El aislamiento y la nocturnidad, además de su peculiar carácter, le forjaron la imagen de un autor maldito. Una percepción que se hizo mito con su muerte temprana, a los 50 años, por unas causas que profundizan la leyenda: "Murió de una enfermedad hepática, diagnosticada en 1992", explica Gras, que quiere desmontar una de las fábulas que envuelven al escritor chileno: "Esta enfermedad se relaciona con el alcohol y los excesos, pero nada más lejos: Roberto bebía manzanilla, pero no la de jerez, sino la infusión".

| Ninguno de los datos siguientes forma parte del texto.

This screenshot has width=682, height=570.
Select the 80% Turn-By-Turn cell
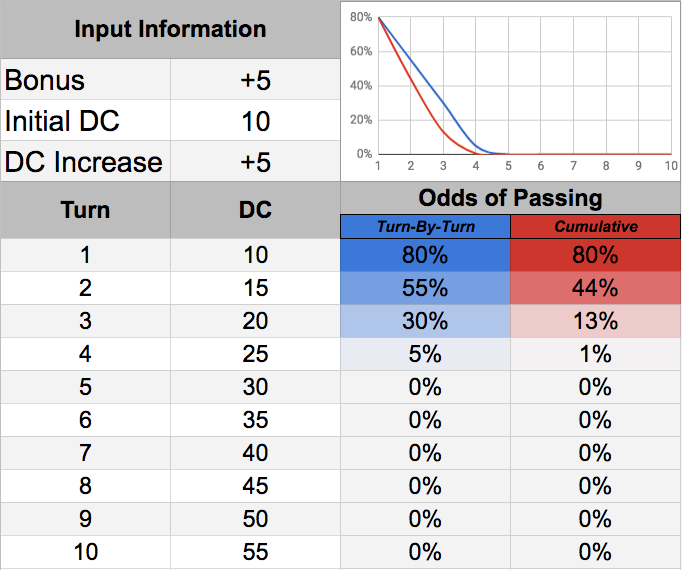(x=426, y=255)
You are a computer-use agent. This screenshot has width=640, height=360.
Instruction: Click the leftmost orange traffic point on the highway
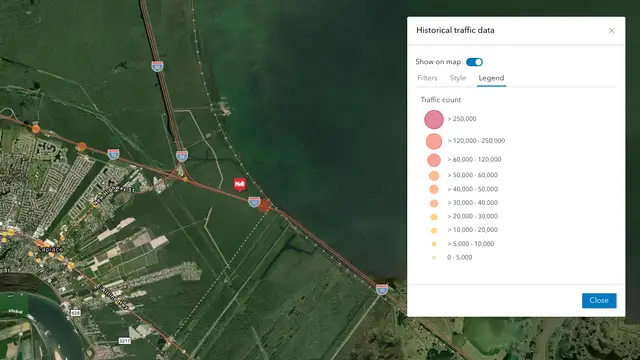tap(36, 129)
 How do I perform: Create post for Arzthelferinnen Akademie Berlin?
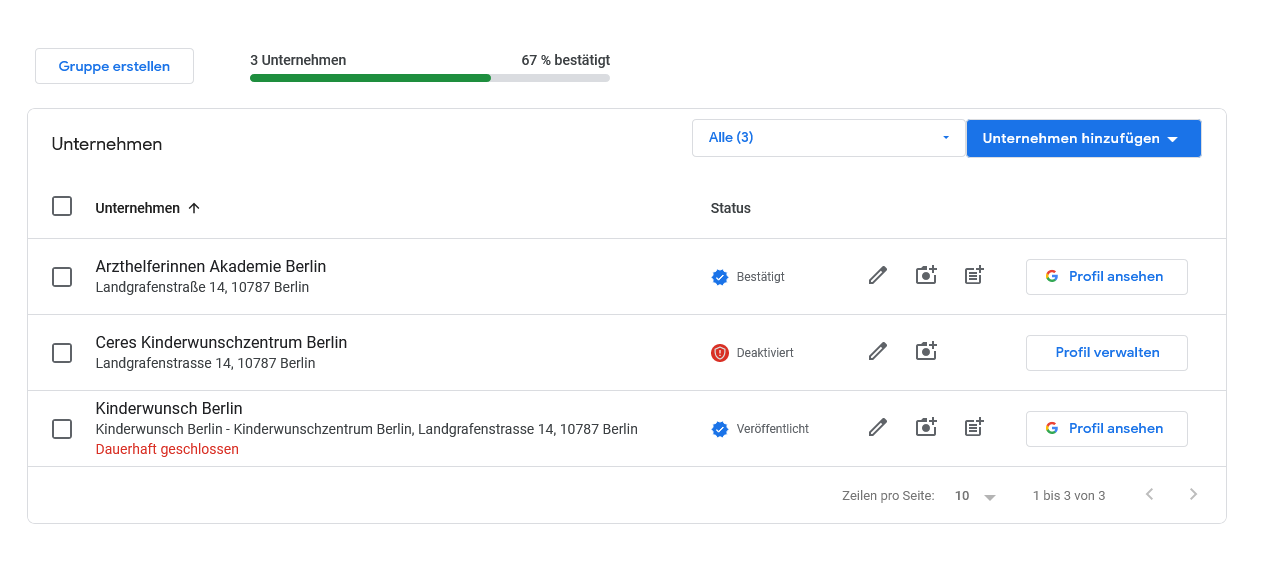(974, 276)
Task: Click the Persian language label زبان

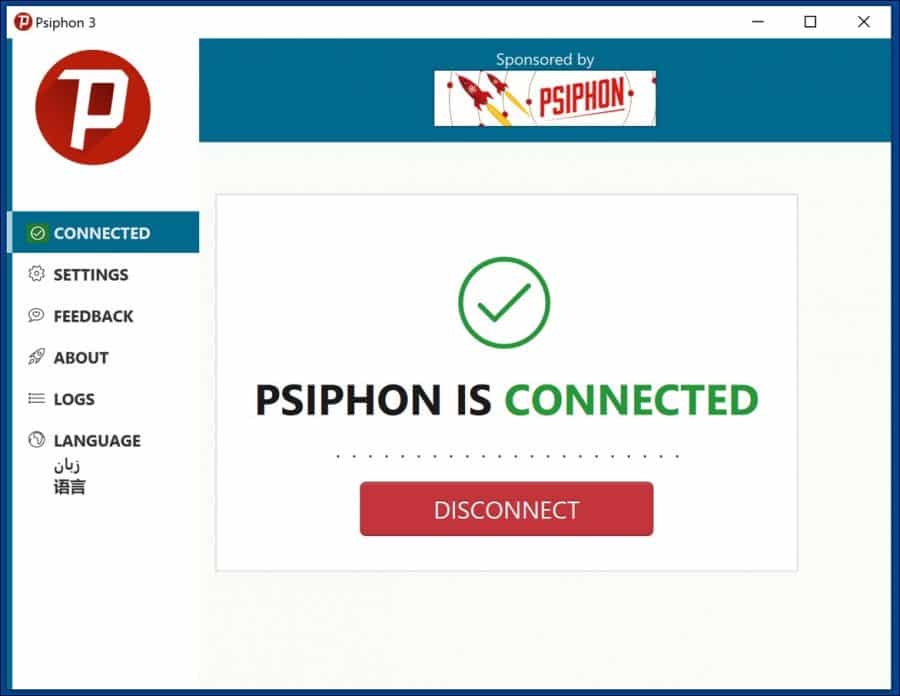Action: click(67, 465)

La dulcificación final de Bolaño tuvo un punto de inflexión: el nacimiento de su primer hijo y el diagnóstico de su enfermedad. El escritor, hasta entonces centrado en la poesía, decide dedicarse a la novela para dejar un legado económico a su familia. Así, dejó 2666, publicada después de su muerte y una de las más novelas reconocidas del autor. Entre las obras inéditas, destaca El espíritu de la ciencia ficción, que verá la luz el próximo otoño.

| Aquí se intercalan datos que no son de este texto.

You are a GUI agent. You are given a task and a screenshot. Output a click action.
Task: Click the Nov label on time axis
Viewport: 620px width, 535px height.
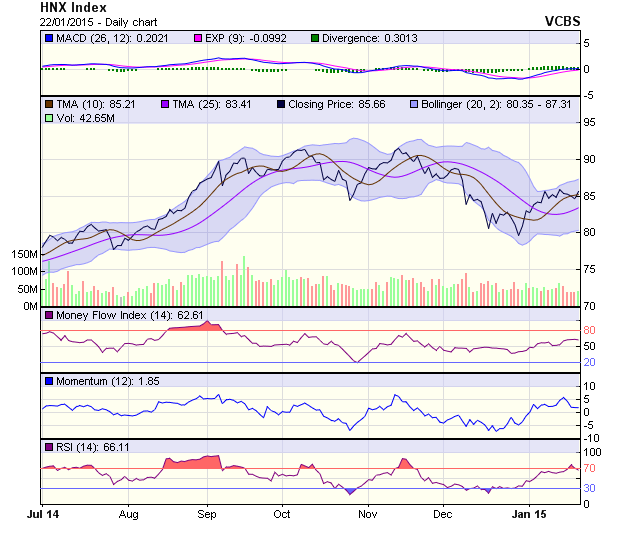[367, 514]
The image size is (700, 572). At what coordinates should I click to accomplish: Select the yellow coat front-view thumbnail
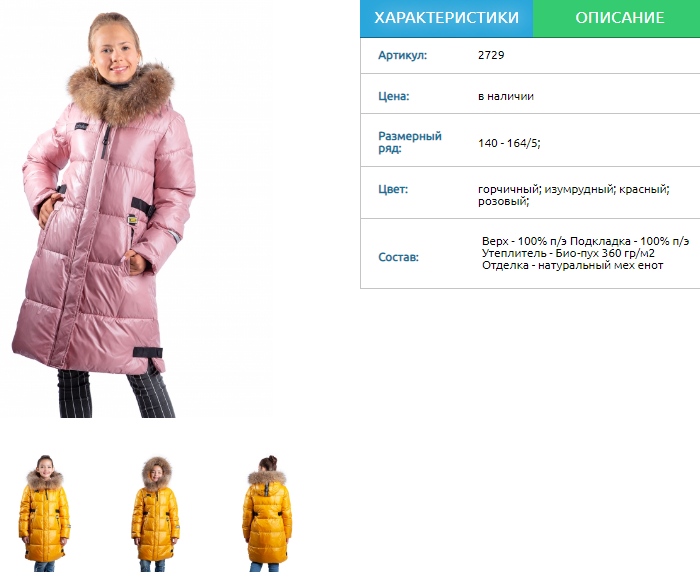coord(44,513)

La enfermedad, además de ser el detonante de viraje literario, fue una constante en su vida. "Él contaba que desde niño tuvo una salud frágil", cuenta la escritora y traductora Menchu Gutiérrez, que define la poesía como "su tabla de salvación" ante la enfermedad que le permitía "la reflexión del tiempo que caduca, de un tiempo efímero". Una poesía que invadió también la narrativa, donde "unas veces ponía las vísceras encima de la mesa, y otras cargaba la pluma con formol". La antítesis que describe a la vez al autor y a su obra, en un viaje en que Bolaño quiso emparejar ficción y realidad para cumplir sus máximas, ahora revividas la poeta que le guarda homenaje: "Él decía que, en la literatura contemporánea, aunque se equivocara, tenía que emprender siempre grandes aventuras".
Entre lo viejo y lo nuevo
Una vez en España, un joven Roberto Bolaño escribió una carta pidiendo consejo a Enrique Lihn, otra de las grandes figuras de la literatura chilena y ya por entonces consagrado. El intercambio postal, que se prolongó entre 1980 y 1983 con un total de 14 cartas, representa el diálogo que mantuvieron literatura tradicional y rupturismo. Algo que llegó en "un contexto definitivo para los comienzos de Bolaño y los finales de Enrique Lihn", afirma el paisano y amigo del chileno, el escritor Roberto Brodsky. Pese a sus distintas posiciones, ambos tenían algo en común: "El exilio permanente como estrategia narrativa", apunta Brodsky, al ser Lihn "un exiliado en casa propia". Situaciones cruzadas que hicieron que, "en distintos momentos de ficción y realidad, el uno fuera el otro". Los dos autores nunca llegaran a conocerse personalmente, aunque Bolaño, en el relato Encuentro con Lihn, vuelve a volcarse en la ficción, describiendo un mejorado Lihn que por entonces ya había fallecido.